___ DATA LISTING

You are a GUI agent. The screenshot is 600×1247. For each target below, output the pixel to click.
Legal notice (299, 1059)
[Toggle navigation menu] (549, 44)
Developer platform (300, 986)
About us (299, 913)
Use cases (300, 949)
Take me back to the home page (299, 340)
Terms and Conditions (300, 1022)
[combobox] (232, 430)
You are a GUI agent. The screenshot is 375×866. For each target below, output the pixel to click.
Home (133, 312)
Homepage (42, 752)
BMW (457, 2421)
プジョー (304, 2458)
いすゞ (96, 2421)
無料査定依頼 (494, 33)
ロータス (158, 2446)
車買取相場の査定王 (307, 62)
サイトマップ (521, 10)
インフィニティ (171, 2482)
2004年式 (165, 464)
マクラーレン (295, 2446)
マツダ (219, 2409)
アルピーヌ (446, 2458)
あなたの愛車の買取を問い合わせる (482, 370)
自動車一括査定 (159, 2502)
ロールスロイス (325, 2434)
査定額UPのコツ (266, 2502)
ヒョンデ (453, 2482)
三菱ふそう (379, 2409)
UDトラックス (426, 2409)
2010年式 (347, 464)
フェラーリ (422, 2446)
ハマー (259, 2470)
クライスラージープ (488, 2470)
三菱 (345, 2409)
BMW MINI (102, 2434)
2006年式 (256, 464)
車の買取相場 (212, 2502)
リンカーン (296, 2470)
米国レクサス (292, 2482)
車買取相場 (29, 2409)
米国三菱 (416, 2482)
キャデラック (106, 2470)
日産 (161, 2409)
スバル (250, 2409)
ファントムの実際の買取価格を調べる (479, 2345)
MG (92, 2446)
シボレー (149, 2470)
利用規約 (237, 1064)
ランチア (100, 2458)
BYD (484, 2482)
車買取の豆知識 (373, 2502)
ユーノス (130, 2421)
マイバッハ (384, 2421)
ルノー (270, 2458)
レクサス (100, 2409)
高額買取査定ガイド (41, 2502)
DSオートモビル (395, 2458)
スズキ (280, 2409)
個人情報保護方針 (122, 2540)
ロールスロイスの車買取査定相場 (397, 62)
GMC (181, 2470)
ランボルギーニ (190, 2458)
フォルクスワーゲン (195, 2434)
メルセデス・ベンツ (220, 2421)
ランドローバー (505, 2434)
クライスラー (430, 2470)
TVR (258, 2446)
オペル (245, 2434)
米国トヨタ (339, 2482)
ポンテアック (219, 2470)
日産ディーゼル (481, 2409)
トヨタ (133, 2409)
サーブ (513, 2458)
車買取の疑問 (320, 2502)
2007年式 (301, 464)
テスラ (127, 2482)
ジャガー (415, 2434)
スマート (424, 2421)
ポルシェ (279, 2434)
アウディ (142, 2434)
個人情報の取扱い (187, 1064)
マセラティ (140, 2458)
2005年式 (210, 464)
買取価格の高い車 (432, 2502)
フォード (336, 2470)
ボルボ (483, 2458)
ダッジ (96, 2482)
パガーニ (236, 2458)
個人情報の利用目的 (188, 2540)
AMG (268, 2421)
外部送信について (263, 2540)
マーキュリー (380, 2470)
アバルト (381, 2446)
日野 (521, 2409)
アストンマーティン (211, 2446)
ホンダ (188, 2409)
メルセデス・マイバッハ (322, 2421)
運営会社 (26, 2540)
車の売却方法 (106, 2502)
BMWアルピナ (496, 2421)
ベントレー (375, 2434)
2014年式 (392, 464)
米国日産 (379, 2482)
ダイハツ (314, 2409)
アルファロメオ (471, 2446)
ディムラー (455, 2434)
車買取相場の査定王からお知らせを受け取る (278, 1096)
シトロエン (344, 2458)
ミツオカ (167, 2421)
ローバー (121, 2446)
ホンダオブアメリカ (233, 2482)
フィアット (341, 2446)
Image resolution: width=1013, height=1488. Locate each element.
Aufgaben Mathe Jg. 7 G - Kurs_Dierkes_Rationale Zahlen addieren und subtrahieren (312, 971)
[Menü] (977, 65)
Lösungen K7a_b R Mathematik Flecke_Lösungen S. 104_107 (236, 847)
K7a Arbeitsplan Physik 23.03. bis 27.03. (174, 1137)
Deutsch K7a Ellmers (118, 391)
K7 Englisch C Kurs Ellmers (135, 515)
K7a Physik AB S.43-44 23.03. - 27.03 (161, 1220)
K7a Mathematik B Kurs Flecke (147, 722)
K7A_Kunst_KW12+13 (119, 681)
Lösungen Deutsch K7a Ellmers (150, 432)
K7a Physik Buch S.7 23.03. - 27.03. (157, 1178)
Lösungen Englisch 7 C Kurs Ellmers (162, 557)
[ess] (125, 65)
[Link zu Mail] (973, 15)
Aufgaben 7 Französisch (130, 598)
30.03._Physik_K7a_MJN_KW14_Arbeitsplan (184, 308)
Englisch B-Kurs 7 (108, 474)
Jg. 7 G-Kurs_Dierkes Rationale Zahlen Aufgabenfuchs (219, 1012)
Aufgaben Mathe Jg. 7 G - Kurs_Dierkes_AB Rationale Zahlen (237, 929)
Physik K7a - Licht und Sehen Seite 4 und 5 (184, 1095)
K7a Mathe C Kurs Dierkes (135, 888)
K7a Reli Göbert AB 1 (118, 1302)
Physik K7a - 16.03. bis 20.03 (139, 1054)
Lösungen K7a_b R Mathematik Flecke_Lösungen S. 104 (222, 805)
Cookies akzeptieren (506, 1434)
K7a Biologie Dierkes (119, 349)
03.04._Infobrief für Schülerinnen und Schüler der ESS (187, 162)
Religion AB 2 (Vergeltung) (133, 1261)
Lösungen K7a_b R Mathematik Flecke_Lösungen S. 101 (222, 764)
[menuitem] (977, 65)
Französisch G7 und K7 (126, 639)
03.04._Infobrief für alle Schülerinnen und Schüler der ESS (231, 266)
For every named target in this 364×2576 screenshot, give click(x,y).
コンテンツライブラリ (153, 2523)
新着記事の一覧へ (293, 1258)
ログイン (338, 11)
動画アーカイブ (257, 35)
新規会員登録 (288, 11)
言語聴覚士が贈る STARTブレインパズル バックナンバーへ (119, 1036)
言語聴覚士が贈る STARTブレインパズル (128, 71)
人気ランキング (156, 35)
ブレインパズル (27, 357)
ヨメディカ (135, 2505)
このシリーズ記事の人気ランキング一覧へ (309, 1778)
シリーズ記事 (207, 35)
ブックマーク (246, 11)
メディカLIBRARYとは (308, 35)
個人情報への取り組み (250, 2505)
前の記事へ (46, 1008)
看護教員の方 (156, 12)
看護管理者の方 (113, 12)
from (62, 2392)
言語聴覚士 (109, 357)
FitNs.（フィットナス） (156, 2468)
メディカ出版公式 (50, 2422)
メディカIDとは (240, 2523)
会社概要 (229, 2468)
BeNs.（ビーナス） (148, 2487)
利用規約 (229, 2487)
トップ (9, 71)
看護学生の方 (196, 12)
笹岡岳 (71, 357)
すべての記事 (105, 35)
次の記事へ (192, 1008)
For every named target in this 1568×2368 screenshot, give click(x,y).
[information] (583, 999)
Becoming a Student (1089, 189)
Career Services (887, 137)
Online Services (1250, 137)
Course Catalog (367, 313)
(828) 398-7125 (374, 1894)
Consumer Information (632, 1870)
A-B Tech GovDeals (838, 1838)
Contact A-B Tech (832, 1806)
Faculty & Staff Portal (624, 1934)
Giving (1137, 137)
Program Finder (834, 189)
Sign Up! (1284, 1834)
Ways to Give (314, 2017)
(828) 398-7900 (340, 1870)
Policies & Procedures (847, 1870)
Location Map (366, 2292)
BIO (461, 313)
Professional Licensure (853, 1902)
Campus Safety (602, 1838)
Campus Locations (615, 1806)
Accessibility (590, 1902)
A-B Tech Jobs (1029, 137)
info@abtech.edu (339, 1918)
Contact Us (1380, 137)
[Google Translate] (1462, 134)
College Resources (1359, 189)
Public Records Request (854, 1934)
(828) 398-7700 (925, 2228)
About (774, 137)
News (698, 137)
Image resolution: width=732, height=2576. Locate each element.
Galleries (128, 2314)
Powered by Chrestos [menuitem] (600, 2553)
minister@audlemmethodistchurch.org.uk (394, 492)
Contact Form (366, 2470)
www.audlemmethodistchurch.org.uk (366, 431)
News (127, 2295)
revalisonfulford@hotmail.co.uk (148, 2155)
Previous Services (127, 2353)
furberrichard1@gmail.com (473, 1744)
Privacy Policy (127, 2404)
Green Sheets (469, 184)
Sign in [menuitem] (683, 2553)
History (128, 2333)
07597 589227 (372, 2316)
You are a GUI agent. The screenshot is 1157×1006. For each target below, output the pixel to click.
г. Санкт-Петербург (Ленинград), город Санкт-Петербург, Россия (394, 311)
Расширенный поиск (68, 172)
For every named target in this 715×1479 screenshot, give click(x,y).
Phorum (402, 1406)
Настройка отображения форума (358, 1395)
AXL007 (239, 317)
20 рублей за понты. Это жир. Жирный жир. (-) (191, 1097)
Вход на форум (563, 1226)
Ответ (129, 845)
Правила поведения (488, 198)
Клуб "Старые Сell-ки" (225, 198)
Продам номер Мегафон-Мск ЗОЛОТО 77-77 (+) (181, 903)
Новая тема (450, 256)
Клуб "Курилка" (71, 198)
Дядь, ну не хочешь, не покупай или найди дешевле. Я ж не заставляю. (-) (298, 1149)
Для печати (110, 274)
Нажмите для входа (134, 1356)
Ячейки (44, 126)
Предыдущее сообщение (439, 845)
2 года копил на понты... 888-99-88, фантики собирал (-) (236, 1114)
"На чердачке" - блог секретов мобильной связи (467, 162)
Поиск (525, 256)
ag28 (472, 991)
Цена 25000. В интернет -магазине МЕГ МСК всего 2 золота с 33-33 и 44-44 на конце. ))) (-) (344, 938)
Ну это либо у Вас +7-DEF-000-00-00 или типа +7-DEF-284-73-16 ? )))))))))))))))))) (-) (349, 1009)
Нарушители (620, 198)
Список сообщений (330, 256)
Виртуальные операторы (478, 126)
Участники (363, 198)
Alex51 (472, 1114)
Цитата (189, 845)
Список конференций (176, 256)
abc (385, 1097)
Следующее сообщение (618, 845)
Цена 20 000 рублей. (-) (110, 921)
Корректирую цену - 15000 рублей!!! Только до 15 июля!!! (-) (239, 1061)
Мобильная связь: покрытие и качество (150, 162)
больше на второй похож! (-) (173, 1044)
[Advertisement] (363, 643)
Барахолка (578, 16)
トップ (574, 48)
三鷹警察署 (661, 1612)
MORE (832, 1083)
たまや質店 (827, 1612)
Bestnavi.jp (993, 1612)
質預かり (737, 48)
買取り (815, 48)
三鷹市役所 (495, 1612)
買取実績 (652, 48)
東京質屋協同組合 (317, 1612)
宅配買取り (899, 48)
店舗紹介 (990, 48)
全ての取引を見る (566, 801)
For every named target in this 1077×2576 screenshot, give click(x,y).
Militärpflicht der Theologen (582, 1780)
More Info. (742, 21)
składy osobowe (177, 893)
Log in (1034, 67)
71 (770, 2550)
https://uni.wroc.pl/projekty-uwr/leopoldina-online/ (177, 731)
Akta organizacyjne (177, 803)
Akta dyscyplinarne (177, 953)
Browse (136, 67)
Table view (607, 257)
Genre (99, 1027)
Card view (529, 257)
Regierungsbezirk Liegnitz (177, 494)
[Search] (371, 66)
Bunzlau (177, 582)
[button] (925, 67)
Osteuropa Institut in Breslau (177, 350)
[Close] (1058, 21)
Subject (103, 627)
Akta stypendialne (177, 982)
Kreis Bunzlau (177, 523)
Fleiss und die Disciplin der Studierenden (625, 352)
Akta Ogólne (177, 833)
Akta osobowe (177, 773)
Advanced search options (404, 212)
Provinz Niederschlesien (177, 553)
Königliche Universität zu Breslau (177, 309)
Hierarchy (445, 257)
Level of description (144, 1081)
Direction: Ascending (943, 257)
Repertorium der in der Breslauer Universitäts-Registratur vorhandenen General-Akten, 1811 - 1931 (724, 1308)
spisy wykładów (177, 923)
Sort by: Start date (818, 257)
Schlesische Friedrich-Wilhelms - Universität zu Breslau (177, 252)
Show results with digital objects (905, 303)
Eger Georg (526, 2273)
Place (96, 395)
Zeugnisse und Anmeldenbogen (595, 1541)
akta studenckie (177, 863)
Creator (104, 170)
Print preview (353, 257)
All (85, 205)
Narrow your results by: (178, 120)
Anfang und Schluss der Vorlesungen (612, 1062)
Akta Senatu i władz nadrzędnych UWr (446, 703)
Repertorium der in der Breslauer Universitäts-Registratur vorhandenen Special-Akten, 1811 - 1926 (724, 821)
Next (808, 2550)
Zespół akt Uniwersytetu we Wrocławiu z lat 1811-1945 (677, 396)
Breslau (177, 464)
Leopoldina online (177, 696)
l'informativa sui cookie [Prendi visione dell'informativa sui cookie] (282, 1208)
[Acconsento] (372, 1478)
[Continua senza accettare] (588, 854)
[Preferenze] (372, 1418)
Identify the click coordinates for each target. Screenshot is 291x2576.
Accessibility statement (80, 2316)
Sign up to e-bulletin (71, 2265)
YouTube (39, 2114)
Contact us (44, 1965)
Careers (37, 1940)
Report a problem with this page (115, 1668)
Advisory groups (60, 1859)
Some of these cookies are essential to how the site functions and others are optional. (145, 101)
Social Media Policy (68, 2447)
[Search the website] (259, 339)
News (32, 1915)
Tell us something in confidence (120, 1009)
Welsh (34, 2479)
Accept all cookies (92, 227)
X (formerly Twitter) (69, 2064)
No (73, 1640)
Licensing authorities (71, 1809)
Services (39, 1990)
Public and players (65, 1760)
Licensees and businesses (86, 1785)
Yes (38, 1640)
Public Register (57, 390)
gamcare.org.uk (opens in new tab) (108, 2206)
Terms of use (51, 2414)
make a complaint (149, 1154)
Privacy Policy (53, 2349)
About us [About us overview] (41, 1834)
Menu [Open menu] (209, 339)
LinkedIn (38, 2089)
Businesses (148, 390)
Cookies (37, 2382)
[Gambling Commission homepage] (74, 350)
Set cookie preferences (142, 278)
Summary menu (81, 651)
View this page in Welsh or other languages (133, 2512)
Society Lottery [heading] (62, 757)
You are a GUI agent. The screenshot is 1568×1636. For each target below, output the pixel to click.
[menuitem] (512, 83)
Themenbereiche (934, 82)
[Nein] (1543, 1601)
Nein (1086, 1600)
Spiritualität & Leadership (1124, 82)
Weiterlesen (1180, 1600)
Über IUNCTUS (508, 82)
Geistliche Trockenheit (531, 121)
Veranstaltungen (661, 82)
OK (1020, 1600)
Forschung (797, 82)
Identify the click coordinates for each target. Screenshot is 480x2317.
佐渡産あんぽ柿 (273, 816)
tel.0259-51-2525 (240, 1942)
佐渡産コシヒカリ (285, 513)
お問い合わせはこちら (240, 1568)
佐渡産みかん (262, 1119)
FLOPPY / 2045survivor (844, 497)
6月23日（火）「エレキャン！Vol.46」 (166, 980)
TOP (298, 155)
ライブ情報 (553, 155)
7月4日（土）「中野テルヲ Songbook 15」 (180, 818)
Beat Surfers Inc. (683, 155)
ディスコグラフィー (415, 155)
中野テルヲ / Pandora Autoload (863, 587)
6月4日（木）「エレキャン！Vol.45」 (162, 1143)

______

(YOUR INSTRUCTIONS):
Count the lines above that contain the string "Schüler". Reply with the number alone.

(WRITTEN REPLY):
2